[[ PAGE TEXT open ]]

What if the experiment isn’t a success? How do you then decide which innovations to delete? Same system or? And if it is a success, how do you know which of the ten innovations is doing what? Or how much? How do you even know that any of them except maybe one or two is doing anything? That seems really un-scientific to me. And you also now potentially have unneeded things interacting (for better or worse) with needed things. I’m not criticizing the logic, just not fully comprehending it.



Julie, yes, the same system could be used if the thing is a failure. It is worth noting that in any scenario, standing in the completed structure and observing would give a hint regarding which innovations function to which degree. This approach is suited more for gaining experience in uncharted waters than for refining well understood techniques. We are in effect, trying to invent outliers.

[[ PAGE TEXT closed ]]
[[ DATASET SECTION open ]]

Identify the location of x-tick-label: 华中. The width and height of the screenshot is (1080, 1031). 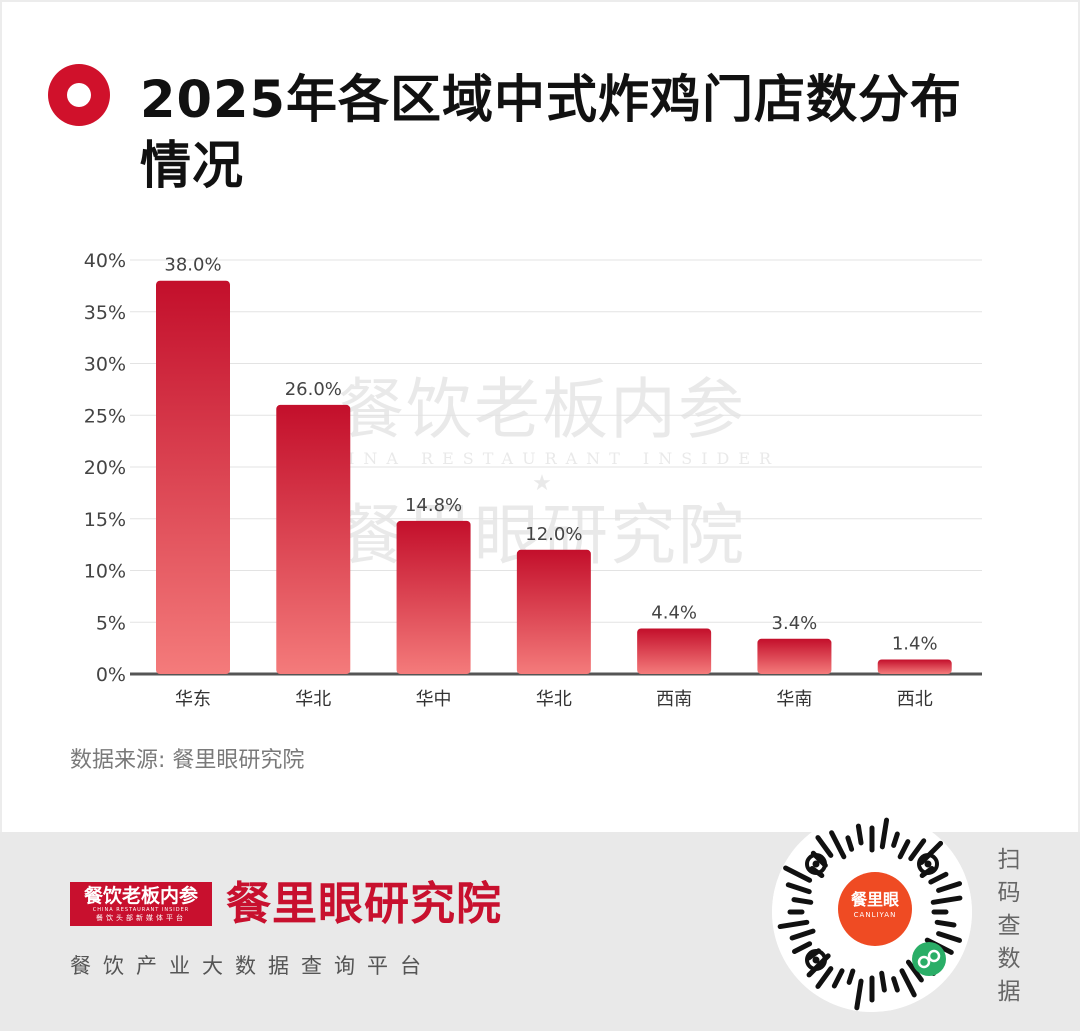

[[ DATASET SECTION closed ]]

**EXERCISE OBJECTIVE**
Condense the forum thread's paragraph beginning "Julie, yes, the same system" into a short bulleted list that keeps its main points.

**SOLUTION TO THIS EXERCISE**
- The same system can be used if the experiment fails.
- In any scenario, standing in the completed structure and observing hints at which innovations work and to what degree.
- The approach suits gaining experience in uncharted waters more than refining well-understood techniques.
- In effect, the aim is to invent outliers.